8. An Internet of Things based medical oxygen storage and distribution system characterized in that, For executing the IoT-based medical oxygen storage and distribution method as described in claim 1, the IoT-based medical oxygen storage and distribution system comprises: The behavior analysis module is used to acquire usage data of the recovered medical oxygen storage containers; it uses the usage data to analyze the pressure drop curve and usage frequency pattern of each container when oxygen is drawn, and establishes usage behavior characteristics; by comparing the stability differences of the usage behavior characteristics of different containers, it obtains container stability classification data. The reliability assessment module is used to statistically analyze the cumulative number of uses and load intensity changes of each container based on the container stability classification data; calculate the cumulative fatigue value of each container based on the cumulative number of uses and load intensity changes; combine the cumulative fatigue value with the container stability classification data to assess the container reliability and generate a container reliability ranking table. The intelligent scheduling module is used to perform reliability matching of medical oxygen storage containers according to the reliability ranking of containers, and to divide them into reuse categories to obtain container reuse scheduling data.

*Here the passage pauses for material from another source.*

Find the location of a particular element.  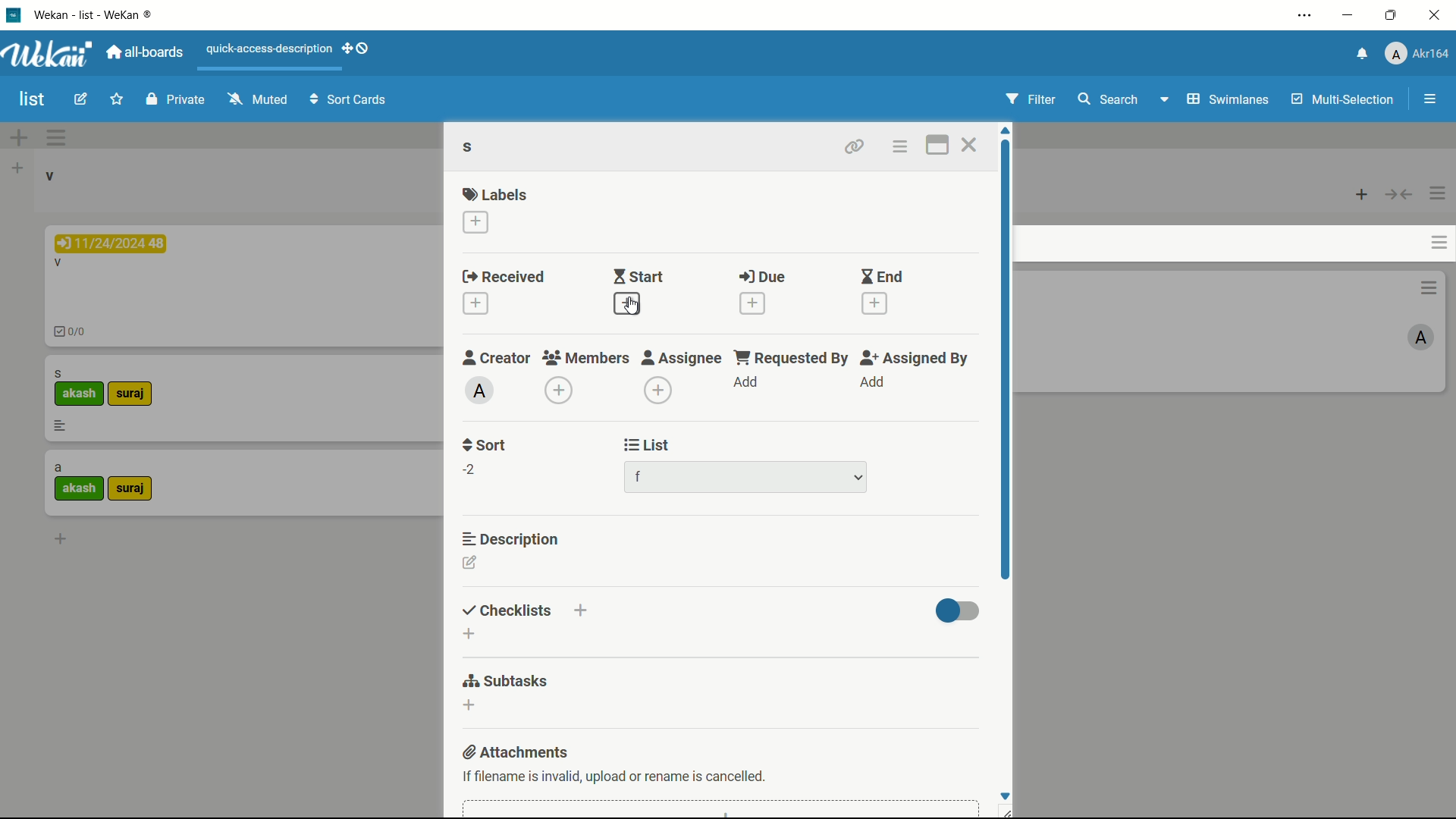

Specifically, the reuse categories are marked as high reliability containers as direct reuse category, medium reliability containers as reuse category after inspection category, and low reliability containers as maintenance category or scrap category. The classification execution module is used to perform classification processing and reallocation based on container reuse scheduling data. It performs rapid filling of containers in the direct reuse category, status verification of containers in the reuse category after testing, equipment repair and performance restoration of containers in the maintenance category, and resource recycling of containers in the scrap category, thereby realizing the reuse allocation of recycled medical oxygen storage containers.